Com passagens por Rio de Janeiro, São Paulo e Minas Gerais, o psicólogo Weverson Pinheiro, natural de Belford Roxo, vem chamando atenção ao propor um olhar clínico especializado voltado para artistas, produtores e agentes da cultura Hip-Hop.
O Hip-Hop brasileiro sempre foi um território de resistência, denúncia social e superação. Entre rimas afiadas e beats marcantes, o movimento construiu narrativas que traduzem a realidade das periferias. Mas, por trás da potência artística, existe uma camada ainda pouco debatida: a saúde mental de quem sustenta essa engrenagem cultural.
É nesse espaço invisibilizado que surge a atuação de Weverson Pinheiro. Psicólogo clínico e social, ele rompe com o modelo tradicional restrito ao consultório e leva a psicologia diretamente para onde o movimento acontece: as rodas de rima, batalhas de MCs e eventos culturais.
Entre rimas e reflexões: o estudo de campo
A pesquisa desenvolvida por Weverson vai além da teoria. O trabalho é fundamentado na vivência direta com o Hip-Hop. Ao circular por rodas culturais no RJ, SP e MG, o psicólogo observou de perto a rotina intensa dos artistas e produtores, marcada por pressão constante, insegurança financeira e ausência de suporte institucional.
Segundo ele, o “corre” diário, somado às exigências do mercado cultural, frequentemente atropela o bem-estar psicológico.
“O Hip-Hop é, por si só, uma ferramenta de cura. Mas o artista também precisa de um suporte que compreenda sua realidade, sem estigmas. Não dá para falar de saúde mental na periferia sem considerar o racismo estrutural, a falta de oportunidades e a pressão por sucesso imediato”, afirma.
O estudo aponta uma lacuna clara: enquanto o sistema público de saúde muitas vezes não dialoga com a linguagem da cultura urbana, o mercado da música cobra produtividade constante, criando um ambiente propício ao esgotamento emocional.

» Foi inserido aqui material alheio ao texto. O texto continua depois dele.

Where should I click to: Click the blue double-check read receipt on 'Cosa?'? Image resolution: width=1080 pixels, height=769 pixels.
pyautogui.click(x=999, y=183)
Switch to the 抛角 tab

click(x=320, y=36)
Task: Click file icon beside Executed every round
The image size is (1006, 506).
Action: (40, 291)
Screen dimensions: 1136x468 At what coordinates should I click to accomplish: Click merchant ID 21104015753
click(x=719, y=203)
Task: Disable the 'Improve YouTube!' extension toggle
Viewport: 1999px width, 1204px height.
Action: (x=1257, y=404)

Críticas ao sistema e defesa de políticas públicas
Uma das principais bandeiras levantadas por Weverson Pinheiro é a crítica à ausência de políticas públicas e de apoio privado voltados à saúde mental dentro dos projetos culturais. Para ele, investir em cultura precisa ir além de estrutura técnica, como som e iluminação. É necessário cuidar do capital humano que sustenta o movimento.
O psicólogo defende que a psicologia deve se aproximar do Hip-Hop de forma legítima, respeitando seus códigos, sua linguagem e sua história, para que o cuidado em saúde mental seja realmente acessível à juventude periférica.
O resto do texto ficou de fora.